Another standout in Nelson’s eyes is the novel “Dare Me” by Megan Abbott, who is the author of previous books “The End of Everything” and “Queenpin,” among other titles. “Dare” centers on cheerleaders in their senior year of high school who find their lives disrupted by a new coach.

“They make the 'Mean Girls' movies look like Disney,” Nelson said of “Dare.” “It's a dark book… I don't have a teenage daughter, but if I did, I'd lock her in the house.”

Nelson said the book “The Double Game,” a thriller by Dan Fesperman, also caught her eye in the fiction category. Fesperman is the author of such titles as “The Amateur Spy” and “The Warlord’s Son.” In “The Double Game,” an ex-journalist receives a mysterious note urging him to look into the life of a spy he once knew. The plot of “The Double Game” references many classics of the thriller genre, said Nelson.

“It's a book for people who love books like 'The Shadow of the Wind’ [by Carlos Ruiz Zafón],” she said.

In addition, Nelson said she was pleasantly surprised by the book “When It Happens to You,” a collection of connected stories by ‘80s star and Brat Pack member Molly Ringwald.

“This book is not a little ditty tossed off by a childhood actress,” Nelson said of the book.

For readers looking for a title more based in real life, Nelson recommends the memoir “Winter Journal” by writer Paul Auster, author of novels including “The Invention of Solitude" and "Sunset Park." In “Winter Journal,” Auster discusses his mother’s death and ruminates on what it's like to grow older.
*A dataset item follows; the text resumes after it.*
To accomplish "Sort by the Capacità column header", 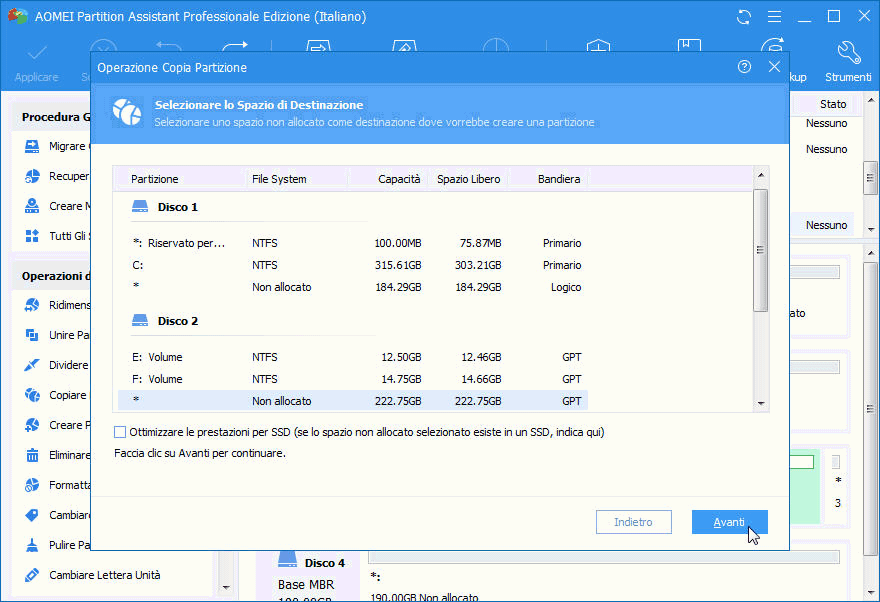I will [x=398, y=179].
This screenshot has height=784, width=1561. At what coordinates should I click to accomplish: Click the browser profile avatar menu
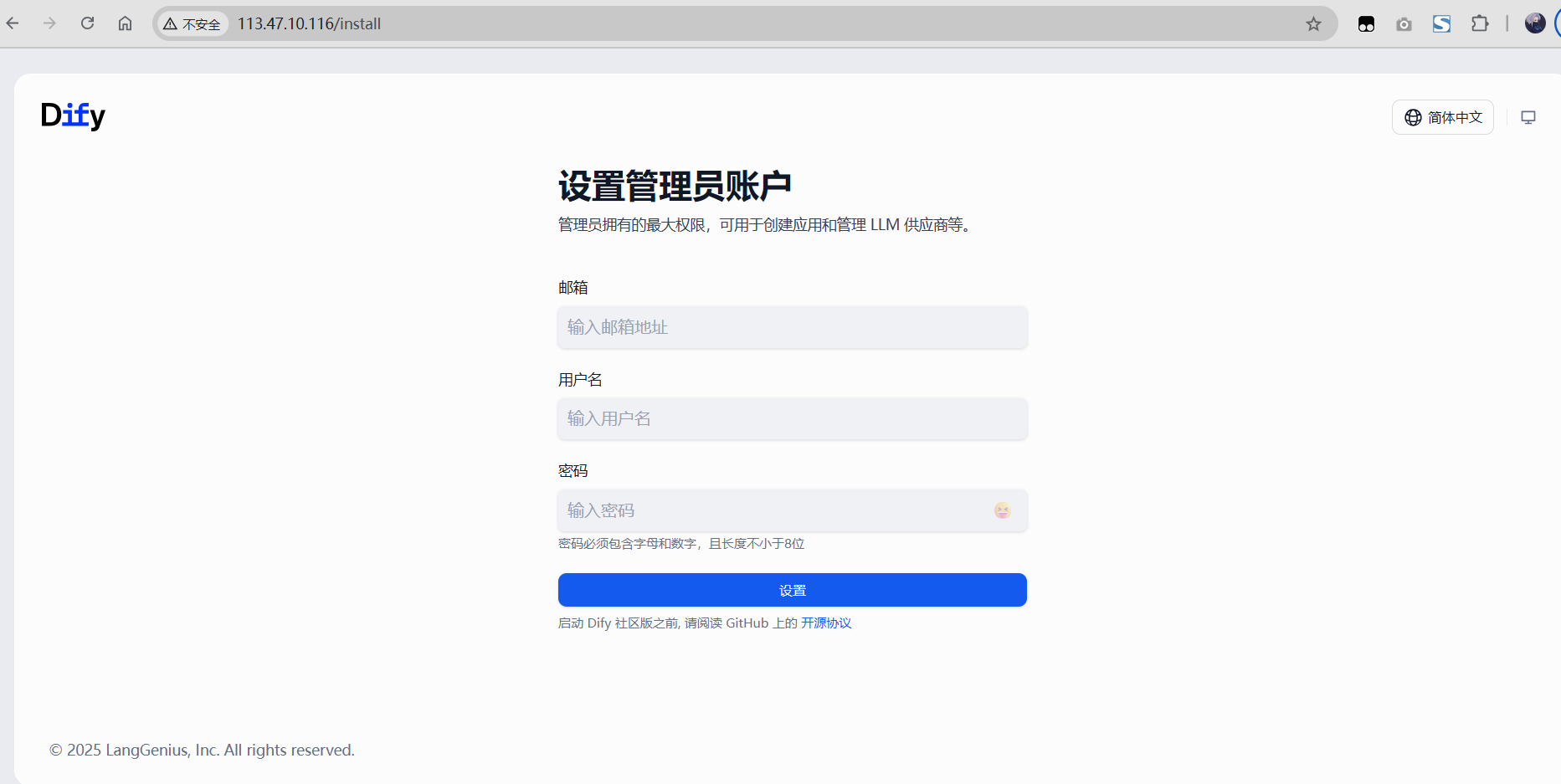[x=1534, y=23]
“[It’s] intensely personal, very disturbingly personal in the sense that it's like he's talking to you,” Nelson said. “There's a kind of joyful acceptance of life and aging.”

(Check out a video of Auster recording the audio book below.)

She said the book “Double Cross,” by “Agent Zigzag” author Ben Macintyre, also appealed to her. “Double Cross" tells the story of the spies who made the D-Day invasion possible.

“It's one of those true life, war books that reads like a novel,” Nelson said.